The founders of the United States went to church, they prayed to God, and yet they failed to apply the Most Great Commandment taught by both Moses and Christ to their black- or red-skinned brothers and sisters. They believed Black families were not families like theirs, so they had few qualms about ripping them apart — literally tearing Black children from their mothers’ arms, separating married couples and pairing them with new mates so as to produce superior slaves.
Would that horror have happened if generically teaching faith virtues to generations of religious people was enough?
“None of you [truly] believes until he wishes for his brother what he wishes for himself.” – Muhammad, quoted in Al-Nawawi’s Forty Hadiths.
I told my neighbors: “You see Social Emotional Learning as a secret agenda of race-shaming forced onto innocent children to harm them in some way for reasons you are unable to verbalize. I see it as a means of making the values summed up in the Golden Rule clear, specific, and applicable in the educational environment.”
The goal is not to harm our children but arm them against making the same mistake our forebears made when they assumed that someone who looks different is somehow less human or less beloved of God, that their differences are a threat, and that the teachings of our faith do not apply to them. What these educators — teachers like my son — want to teach their students is empathy: the ability to feel compassion for others.
“Do not wrong or hate your neighbor. For it is not he who you wrong, but yourself.” – Pima proverb.

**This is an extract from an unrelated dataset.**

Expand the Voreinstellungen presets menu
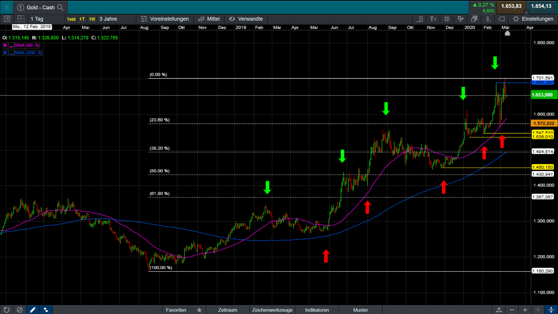The height and width of the screenshot is (314, 558). (x=165, y=19)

If our society had not failed to teach the Golden Rule in the home, if we had comprehended the full significance of that primary commandment to love our neighbor as we love ourselves no matter what tribe or faith he comes from, we would not now be faced with the need to teach it in the classroom.
The history of racism in America is important for us and our children to grasp so that we don’t make the mistake of believing that the abolition of slavery and the Civil Rights Movement changed everything in the twinkling of an eye. If they had, we wouldn’t be having this discussion.
Many of the institutions, educational and law enforcement policies, legal and social systems and business models that we built back when racism was “normal” still bear the stamp of having been cobbled out of our spiritual ignorance. The police force that now is supposed to protect and serve all communities began as posses assembled to track down runaway enslaved people. At the Virginia Military Institute, students of whatever color or ethnicity, are called on to re-enact a battle fought during the Civil War to preserve the institution of slavery.
O son of man! If thine eyes be turned towards mercy, forsake the things that profit thee, and cleave unto that which will profit mankind. And if thine eyes be turned towards justice, choose thou for thy neighbor that which thou choosest for thyself. – The Hidden Words of Baha’u’llah.
To use an analogy that a friend shared with me: It’s as if we have inherited a house in which our forebears smoked routinely. We may not smoke; we may even be anti-smoking, but the stain and stench of centuries of smoke permeates the walls and will not go away until we repair and rebuild with fresh new materials.
We are not responsible for the ignorance of our forebears, but we are responsible for what happens to the house now, because now it is OUR house.
“All things are our relatives; what we do to everything, we do to ourselves. All is really One.” – Black Elk of the Oglala Lakota Nation.